Task requirements:
Could you copy every one of the rows below word for word, line by line, with no changes?
======== The data
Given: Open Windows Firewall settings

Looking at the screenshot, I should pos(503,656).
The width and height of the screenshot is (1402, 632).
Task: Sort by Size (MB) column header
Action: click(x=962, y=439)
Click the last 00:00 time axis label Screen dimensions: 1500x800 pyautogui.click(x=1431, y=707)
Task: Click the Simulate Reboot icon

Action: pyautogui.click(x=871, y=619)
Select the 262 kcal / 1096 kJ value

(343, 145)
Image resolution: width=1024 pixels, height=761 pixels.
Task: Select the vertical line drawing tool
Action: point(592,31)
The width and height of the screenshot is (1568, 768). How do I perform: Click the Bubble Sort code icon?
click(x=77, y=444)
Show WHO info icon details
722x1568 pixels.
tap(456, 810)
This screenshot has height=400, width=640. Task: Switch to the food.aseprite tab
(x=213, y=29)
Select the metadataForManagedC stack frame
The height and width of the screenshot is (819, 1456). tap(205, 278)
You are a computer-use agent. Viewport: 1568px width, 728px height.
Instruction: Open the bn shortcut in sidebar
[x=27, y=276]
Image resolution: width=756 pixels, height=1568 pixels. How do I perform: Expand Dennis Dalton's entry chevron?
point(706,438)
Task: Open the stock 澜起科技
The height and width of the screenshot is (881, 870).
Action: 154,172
================
The result:
Given: Open Windows Firewall settings

Looking at the screenshot, I should pos(503,656).
The width and height of the screenshot is (1402, 632).
Task: Sort by Size (MB) column header
Action: click(x=962, y=439)
Click the last 00:00 time axis label Screen dimensions: 1500x800 pyautogui.click(x=1431, y=707)
Task: Click the Simulate Reboot icon

Action: pyautogui.click(x=871, y=619)
Select the 262 kcal / 1096 kJ value

(343, 145)
Image resolution: width=1024 pixels, height=761 pixels.
Task: Select the vertical line drawing tool
Action: point(592,31)
The width and height of the screenshot is (1568, 768). How do I perform: Click the Bubble Sort code icon?
click(x=77, y=444)
Show WHO info icon details
722x1568 pixels.
tap(456, 810)
This screenshot has height=400, width=640. Task: Switch to the food.aseprite tab
(x=213, y=29)
Select the metadataForManagedC stack frame
The height and width of the screenshot is (819, 1456). tap(205, 278)
You are a computer-use agent. Viewport: 1568px width, 728px height.
Instruction: Open the bn shortcut in sidebar
[x=27, y=276]
Image resolution: width=756 pixels, height=1568 pixels. How do I perform: Expand Dennis Dalton's entry chevron?
point(706,438)
Task: Open the stock 澜起科技
The height and width of the screenshot is (881, 870).
Action: 154,172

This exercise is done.